• **Text excerpt**:

A college president forced out by his conservative board for, what the president assumed, was the sin of being a Democrat.
A political purge of university trustees in a culturally conservative state, who failed to rein in an event called “Sex Week.”
A Republican donor and university trustee, summarily booted from the board by a Democratic governor.
These are just a few incidents from recent years that illustrate how the nation’s polarized politics have invaded higher education and paved the way for a partisan style of college governance that threatens the legitimacy of university board members as independent decision makers free of political interference.
College-governance experts, long wary of partisanship in the boardroom, are beginning to sound the alarm on the long-term damage that politicized trusteeship could mean for public higher education. As board members navigate the risks of residential instruction in the midst of a global pandemic, their credibility as honest brokers, with their institution’s best interests at heart, has arguably never been more important — or more imperiled. Students, professors, and staff members, who this fall returned to campuses that became hot spots for Covid-19, are often laying the blame on politically appointed board members.
This erosion of public trust in college governing boards follows a decade of a largely undocumented phenomenon: A hyperpartisan appointment process that mirrors the nation’s deep political divide.
A Chronicle investigation, based on 75 interviews, reviews of more than 2,000 pages of public records, and an unprecedented analysis of appointments to public-university governing boards, reveals a system that is vulnerable to, if not explicitly designed for, an ideologically driven form of college governance rooted in political patronage and partisan fealty.

• **Data block**:
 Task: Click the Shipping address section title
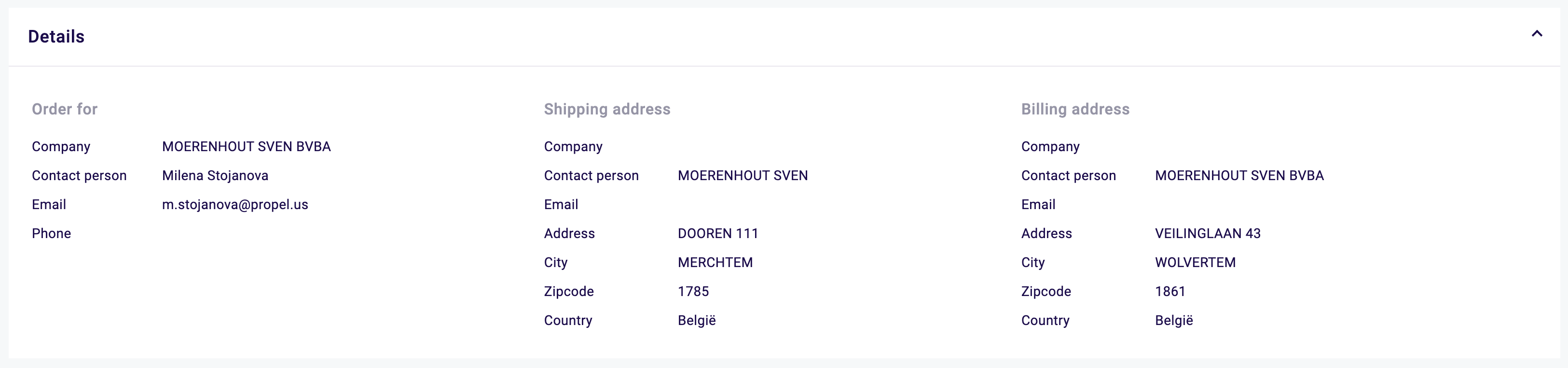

• **The problem**:
Write a continuation of the article on partisan appointments to public-university governing boards, starting after its last sentence. The listing is separate material and has no connection to the article on partisan university boards.

• **Exercise answer**:
Here are some of the key findings:
A single political party often controls the appointment process:
Hundreds of sitting public-university board members govern the 50 flagship universities The Chronicle looked at across the nation. Of 411 board members appointed through a multistep political procedure, 285, or almost 70 percent, assumed their roles through an appointment and confirmation process controlled by a single political party. Just 93, or 22 percent, of politically appointed trustees navigated a confirmation process that included a meaningful bipartisan check. (The remainder have not yet been confirmed or, in two cases, a confirmation date could not be identified).
Students and faculty may be liberal, but those who appoint and confirm the major power players at public flagship campuses most often are not.
Among board members who were confirmed through a multistep, single-party political process, the majority were put in place by Republicans, outnumbering Democratic-appointed and -confirmed board members nearly two to one.
Public-college governance is often dominated by political actors and their donors.
Board members across the nation’s public flagship campuses or state systems have poured at least $19.7 million into political campaigns and partisan causes within their institution’s states, The Chronicle’s analysis shows.
That $19.7 million is limited to state-level, nonfederal contributions that politically appointed board members made in the states in which they serve, and does not include additional donations from spouses, companies, or other family members associated with a board member.
Politicized college trusteeship is a source of growing concern for governance experts.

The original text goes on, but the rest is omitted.